Und so haben sich die beiden Konfliktpartner aus jeweils nachvollziehbarer, jahrelanger Frustration mit dem Friedensprozess nun wieder für "Krieg" entschieden. Abgesehen von kleineren taktischen Fehlern auf beiden Seiten, haben wir dann in letzter Erklärungsinstanz das Wort von der "Tragik" bei der Hand: eine ausweglose Situation von Recht gegen Recht.

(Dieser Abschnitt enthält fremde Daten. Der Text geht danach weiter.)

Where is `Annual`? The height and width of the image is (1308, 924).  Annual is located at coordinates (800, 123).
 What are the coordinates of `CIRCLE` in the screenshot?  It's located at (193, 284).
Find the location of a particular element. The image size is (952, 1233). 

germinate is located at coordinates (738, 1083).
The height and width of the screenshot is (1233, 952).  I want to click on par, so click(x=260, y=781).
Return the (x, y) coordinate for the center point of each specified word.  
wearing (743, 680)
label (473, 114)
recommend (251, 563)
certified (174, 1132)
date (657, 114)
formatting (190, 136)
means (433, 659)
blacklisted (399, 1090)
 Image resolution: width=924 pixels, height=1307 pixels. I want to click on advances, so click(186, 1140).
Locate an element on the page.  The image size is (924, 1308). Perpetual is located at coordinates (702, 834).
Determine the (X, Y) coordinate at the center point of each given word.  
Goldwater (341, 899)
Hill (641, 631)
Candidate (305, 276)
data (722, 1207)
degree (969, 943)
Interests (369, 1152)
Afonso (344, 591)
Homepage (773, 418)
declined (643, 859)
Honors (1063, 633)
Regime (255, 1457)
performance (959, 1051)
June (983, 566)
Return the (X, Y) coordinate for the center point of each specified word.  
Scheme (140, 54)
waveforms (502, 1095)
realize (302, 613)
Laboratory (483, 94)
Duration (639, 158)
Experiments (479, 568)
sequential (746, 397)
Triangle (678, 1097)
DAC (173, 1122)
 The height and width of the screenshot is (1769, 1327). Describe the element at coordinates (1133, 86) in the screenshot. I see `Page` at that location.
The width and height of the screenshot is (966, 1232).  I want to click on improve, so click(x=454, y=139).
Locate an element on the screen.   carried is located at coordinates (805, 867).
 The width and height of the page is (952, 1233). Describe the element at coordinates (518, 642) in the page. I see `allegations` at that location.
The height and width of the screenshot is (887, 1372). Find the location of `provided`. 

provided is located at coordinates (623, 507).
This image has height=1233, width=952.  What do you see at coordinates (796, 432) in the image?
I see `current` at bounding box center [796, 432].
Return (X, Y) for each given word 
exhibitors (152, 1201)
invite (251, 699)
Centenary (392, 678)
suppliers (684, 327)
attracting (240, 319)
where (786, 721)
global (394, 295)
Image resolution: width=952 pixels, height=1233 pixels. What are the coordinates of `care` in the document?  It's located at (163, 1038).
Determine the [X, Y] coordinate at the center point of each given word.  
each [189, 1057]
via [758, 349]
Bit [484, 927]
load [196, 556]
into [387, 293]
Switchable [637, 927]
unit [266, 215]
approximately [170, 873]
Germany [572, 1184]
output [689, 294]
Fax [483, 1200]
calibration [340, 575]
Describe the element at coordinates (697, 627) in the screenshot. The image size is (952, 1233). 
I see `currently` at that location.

Als grundsätzliches Problem des Politischen betrachtet - der Konflikte und ihrer möglichen Lösungen - wird der Fall Israel-Palästina hier nur paradigmatisch zitiert, wenngleich, oder weil er größere Tiefendimensionen hat als andere organisierte Gewalttätigkeiten unserer Zeit: Aber auch an Tschetschenien wäre da zu denken, an den Balkan, die Kurden, Sri Lanka, Ost-Timor, an die meisten konfliktverwüsteten schwarz-afrikanischen Staaten ... - Alle diese Konflikte werden analysiert und beurteilt nach denselben realpolitischen Kriterien, erwachsend aus einem letztlichen Einverständnis mit der Gewalt als ultima ratio, als einem legitimen Mittel von Politik, wozu es nicht nur keine realistischen Alternativen gibt, sondern die angeblich sogar das verborgene Wesen der Politik selbst ausmacht. Das haben wir gelernt, so hat man unsere eigenen Erfahrungen interpretiert, das wird uns täglich aufs Neue als Wahrheit über diese Welt reproduziert. Und darum können wir gar nicht anders als das Szenario vom Begrüßungstee für Scharon auf dem Tempelberg bestenfalls großmütig als einen Kindertraum belächeln, während wir gleichzeitig ehrlich darauf hoffen, Blutvergießen und Gewalt mögen ein Ende haben.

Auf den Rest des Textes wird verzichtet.